Hardware Requirements
Governance workloads are bursty but not sustained. An authorize call sends a short prompt (action context + policy) and expects a short response (verdict + reasoning). Input tokens are typically 500-2,000; output tokens are 100-300. This is much less demanding than general-purpose chat or document processing.
- Qwen3-32B / Gemma 4 27B — 1x A100 40GB or 1x L40S 48GB. ~50 requests/second with vLLM continuous batching. Sufficient for most governance workloads.
- Qwen3-72B / DeepSeek-R2-70B — 1x H100 80GB or 2x A100 80GB with tensor parallelism. ~30 requests/second. For high-stakes evaluations requiring larger models.
- Llama 4 Maverick — 1x H100 80GB (17B active parameters with MoE). ~40 requests/second. Best governance score among open-source models.

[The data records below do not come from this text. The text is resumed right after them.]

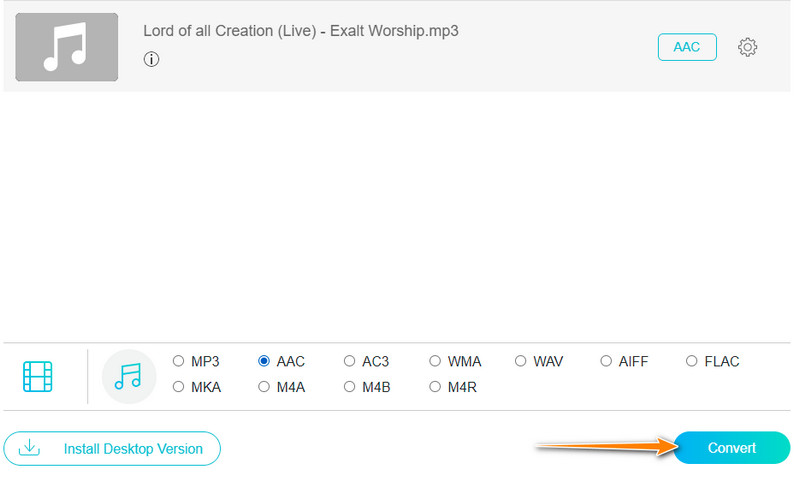This screenshot has height=482, width=800.
Task: Select the M4B format option
Action: tap(349, 386)
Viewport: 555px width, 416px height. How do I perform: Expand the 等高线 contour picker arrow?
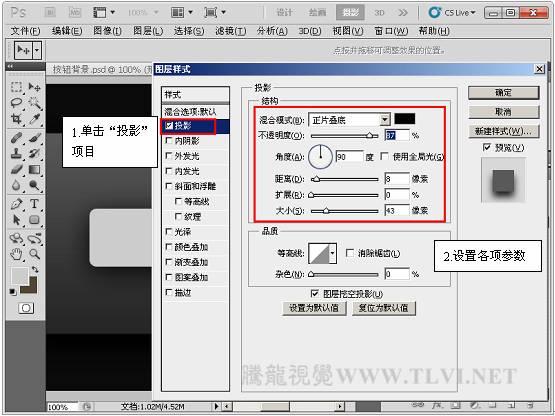click(332, 253)
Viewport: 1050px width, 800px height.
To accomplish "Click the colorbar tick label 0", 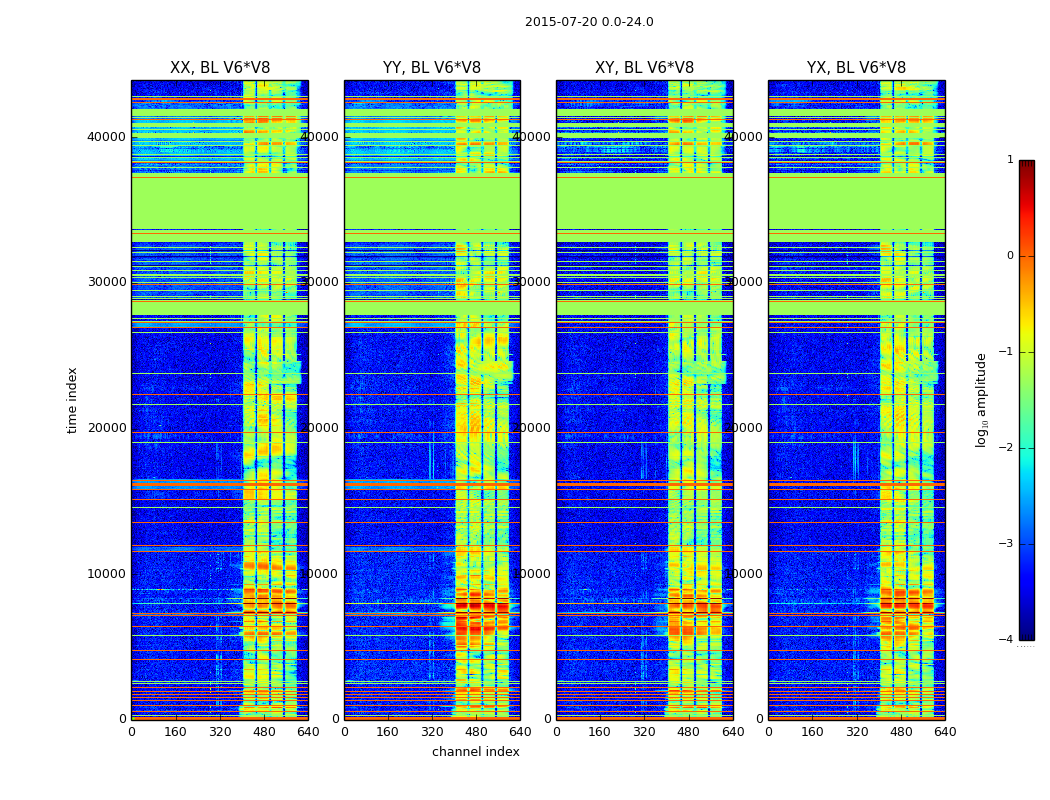I will tap(1010, 256).
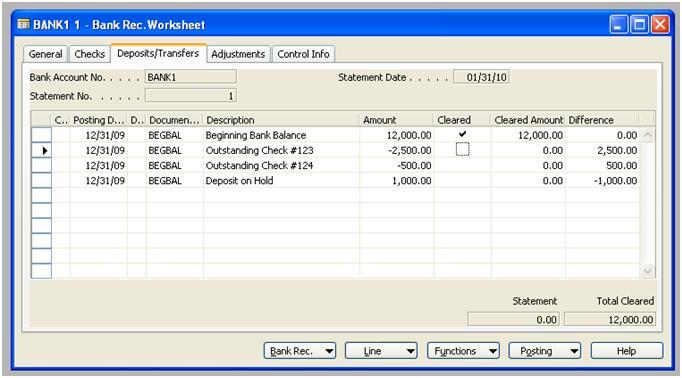Open the Functions dropdown menu
The image size is (682, 378).
(x=463, y=351)
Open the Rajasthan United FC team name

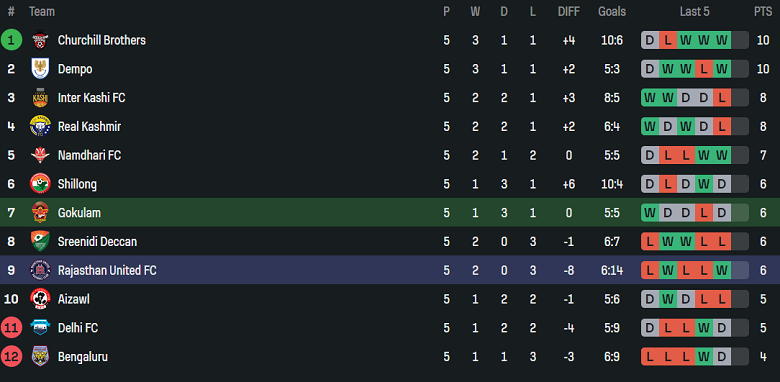[x=107, y=271]
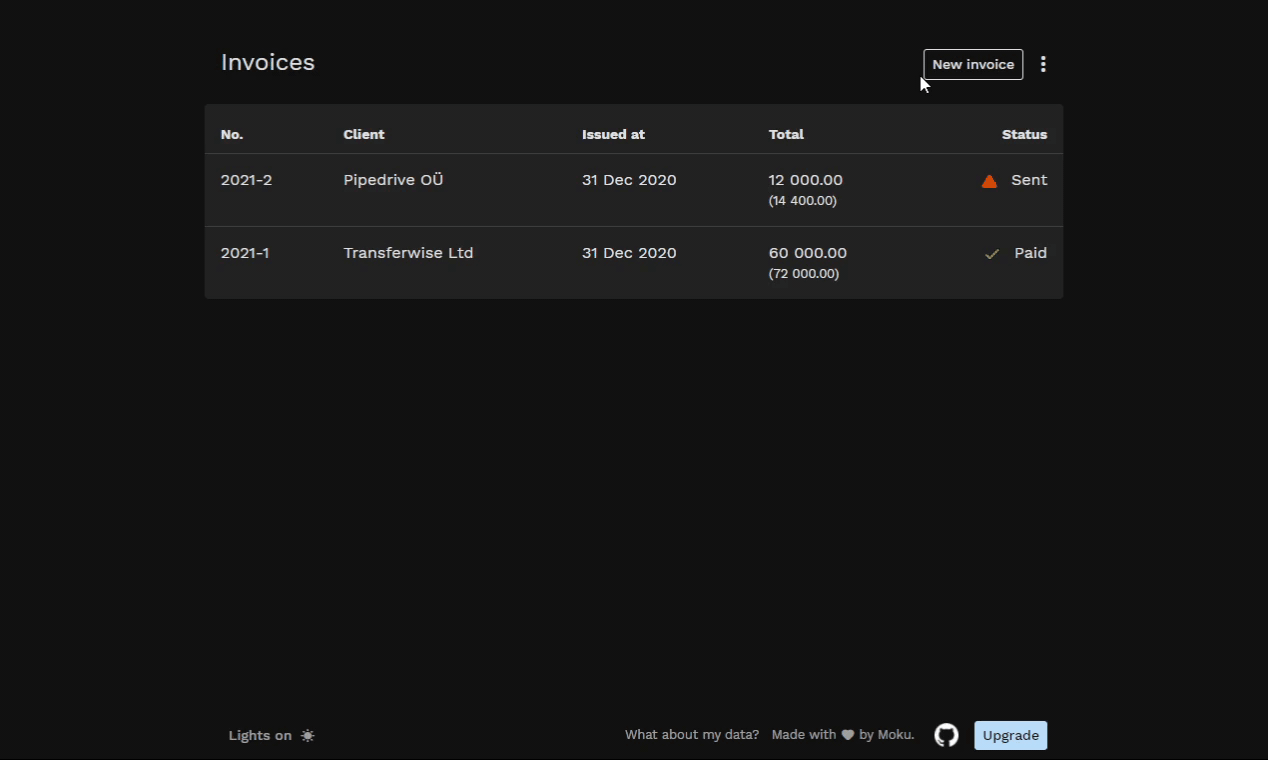Click the Paid status indicator for invoice 2021-1
This screenshot has height=760, width=1268.
tap(1015, 253)
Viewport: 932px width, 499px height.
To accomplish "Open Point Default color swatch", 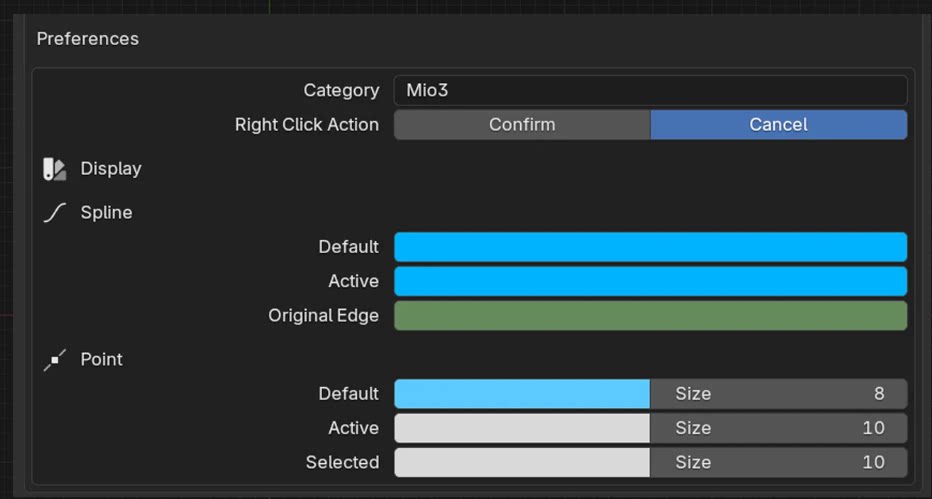I will pos(522,394).
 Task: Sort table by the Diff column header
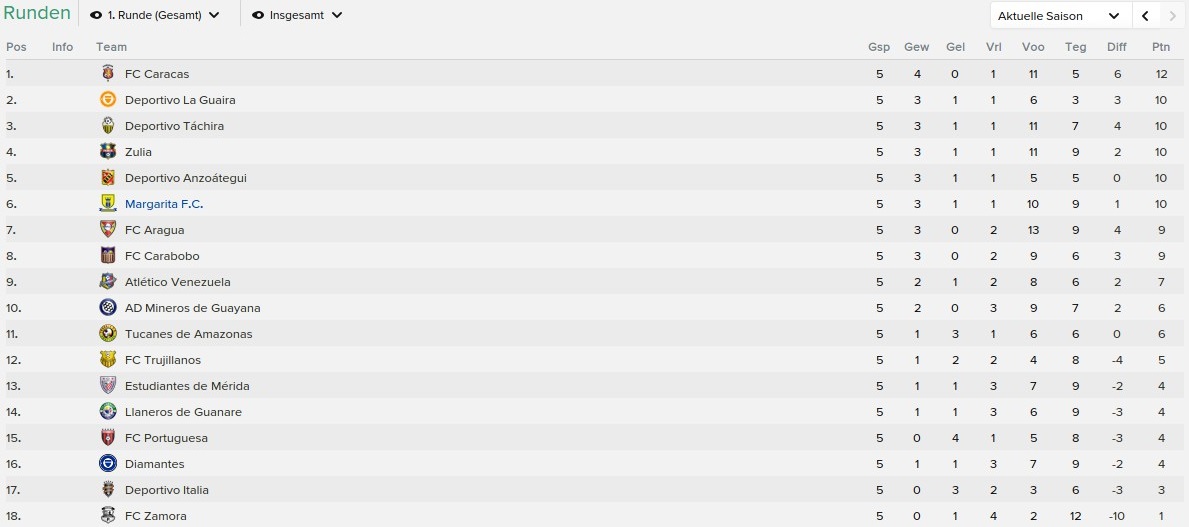point(1117,47)
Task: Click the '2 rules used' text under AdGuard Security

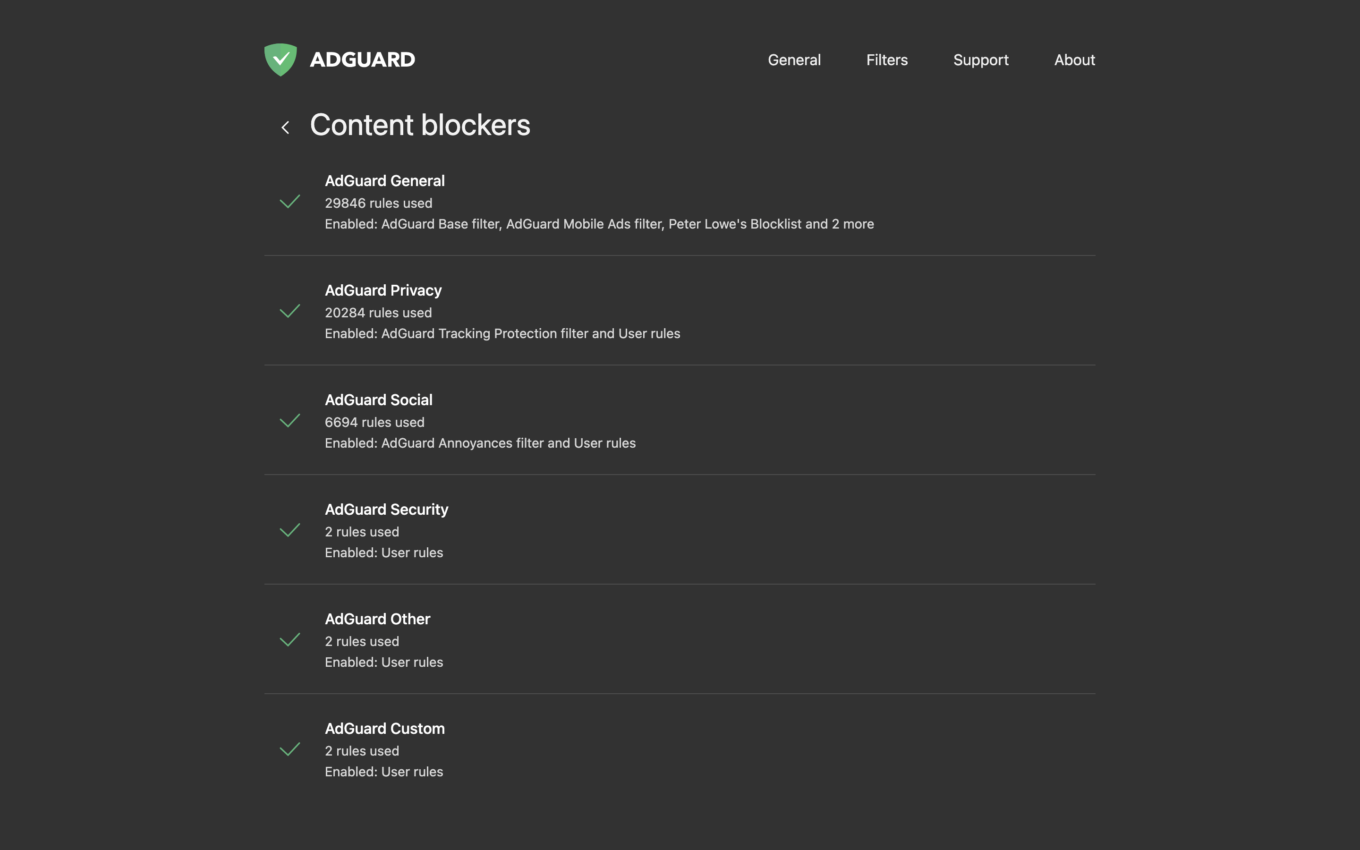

For development and testing, Ollama runs quantized versions of these models on consumer hardware. Qwen3-32B at Q4_K_M quantization runs on an M3 Max MacBook with 64GB RAM, producing governance verdicts in 2-3 seconds.
Getting Started
# 1. Set up your inference backend
ollama pull qwen3:32b && ollama serve
# 2. Install the Aira SDK
pip install aira-sdk
# 3. Register your model in the dashboard
# Provider: custom
# Base URL: http://localhost:11434/v1
# Model ID: qwen3:32b
# 4. Create a policy that uses your model
# Policy mode: AI or Consensus
# Model: qwen3:32b (your self-hosted model)
# 5. Govern your agent's actions
from aira import Aira
aira = Aira(api_key="aira_live_xxx")
auth = aira.authorize(
action_type="patient_triage",
details="Triage patient P-1102. Symptoms: chest pain, shortness of breath.",
agent_id="triage-agent",
model_id="qwen3:32b", # Your self-hosted model
)
# Policy evaluation runs on YOUR hardware.
# Patient data never leaves YOUR infrastructure.
# Cryptographic receipt proves governance happened.Your models. Your hardware. Your data. Full governance with full sovereignty. Open-source models make it possible to comply with the EU AI Act, HIPAA, and data residency requirements without sending a single byte to a cloud LLM provider.